--- BEGIN Entries supplied ---
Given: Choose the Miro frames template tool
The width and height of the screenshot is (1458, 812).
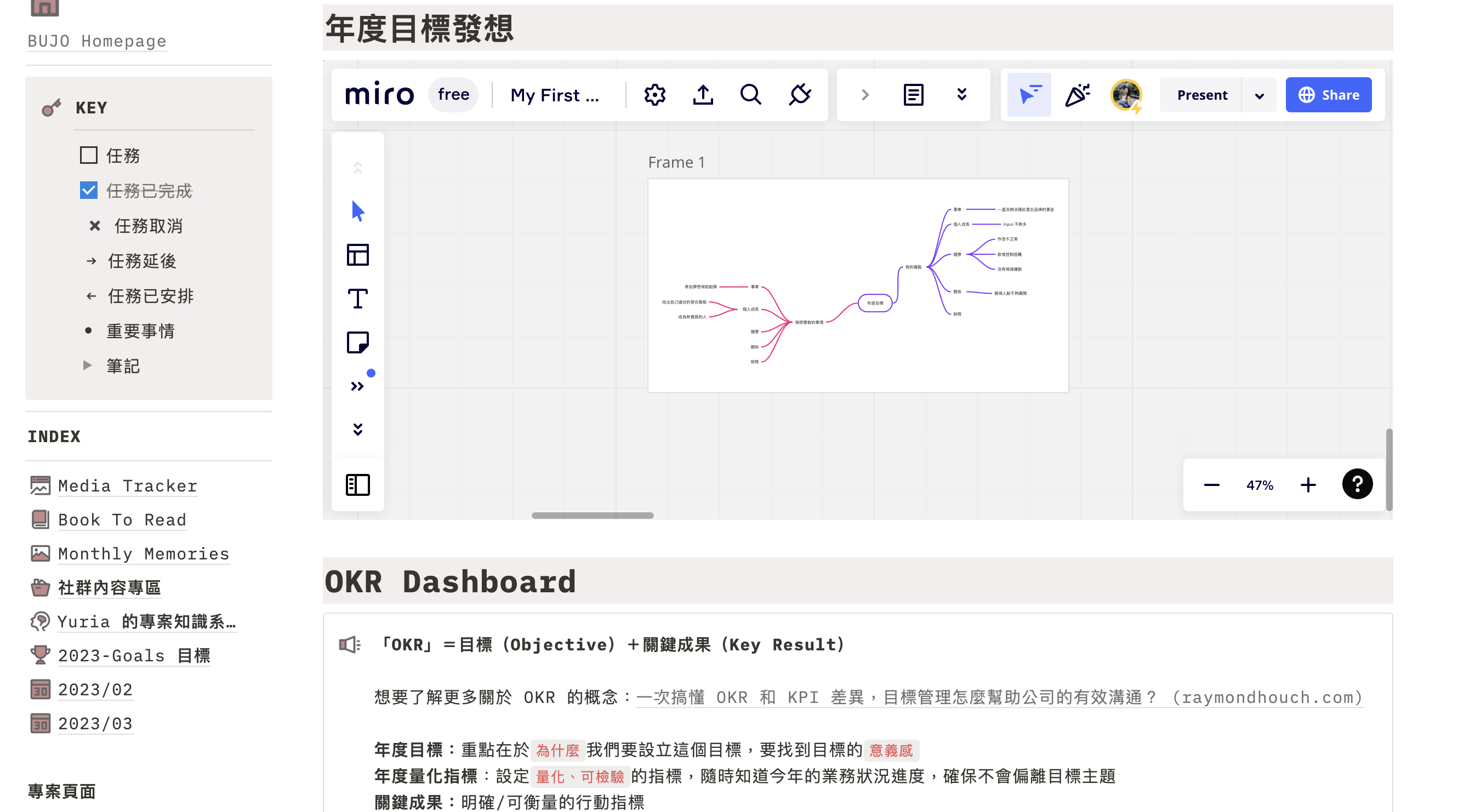Looking at the screenshot, I should [358, 255].
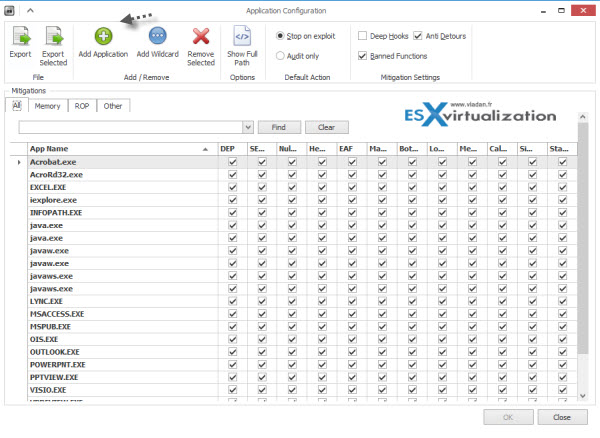Select the Audit only radio button
600x438 pixels.
(x=281, y=56)
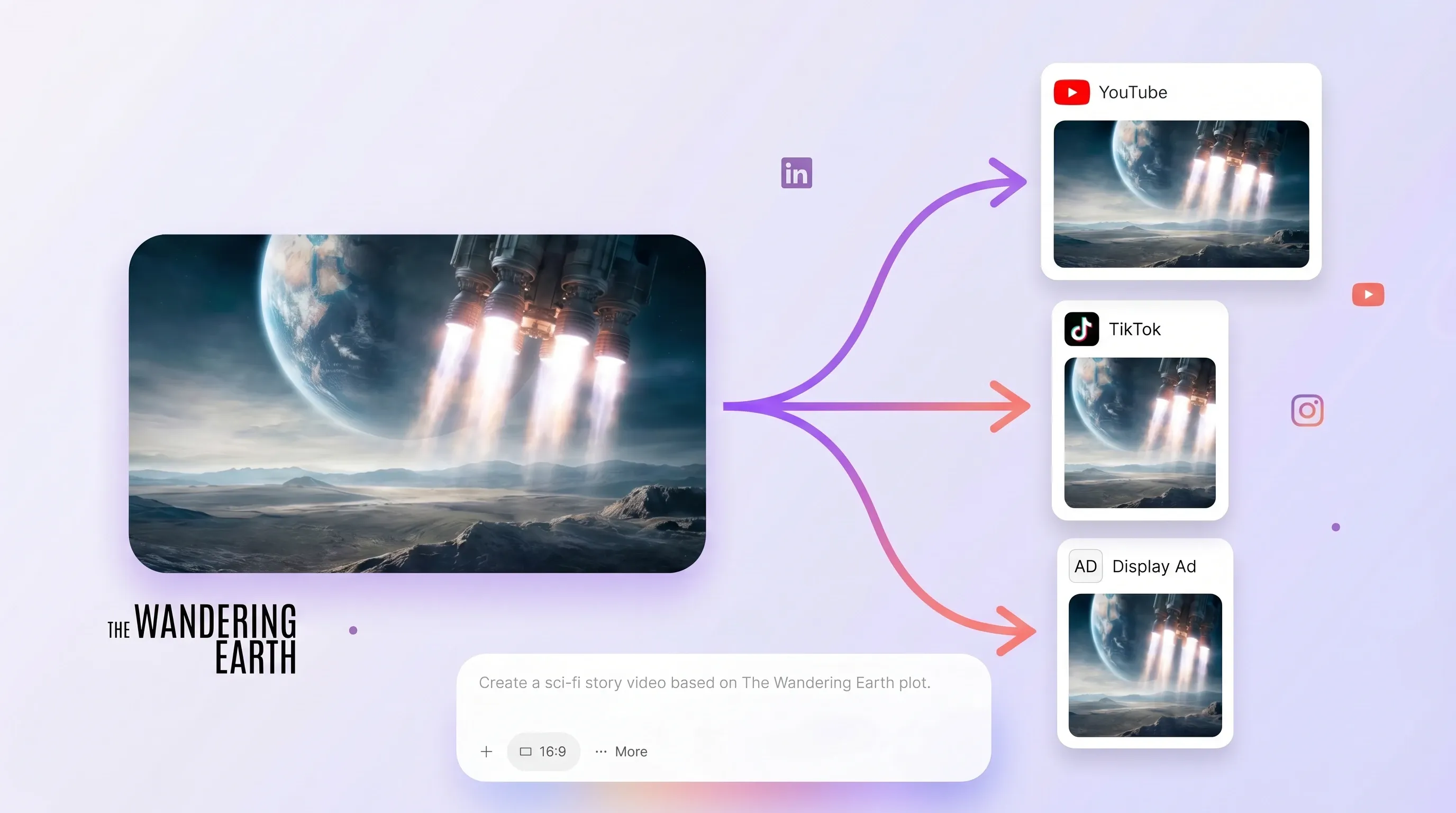
Task: Open the 16:9 aspect ratio selector
Action: [x=543, y=752]
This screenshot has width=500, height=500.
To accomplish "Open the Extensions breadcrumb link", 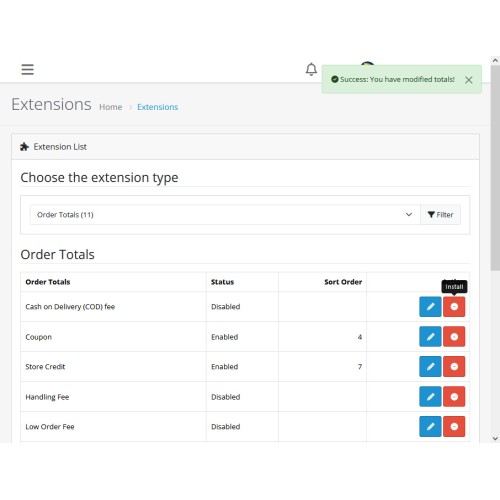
--- END Entries supplied ---
Goal of the exercise
Rewrite the whole listing above as a numbered list with one entry per line, skipping any blank lines and leaving out the pictures.

Task answer
1. Given: Choose the Miro frames template tool
2. The width and height of the screenshot is (1458, 812).
3. Looking at the screenshot, I should [358, 255].
4. Select the Audit only radio button
5. 600x438 pixels.
6. (x=281, y=56)
7. Task: Open the 16:9 aspect ratio selector
8. Action: [x=543, y=752]
9. This screenshot has width=500, height=500.
10. To accomplish "Open the Extensions breadcrumb link", 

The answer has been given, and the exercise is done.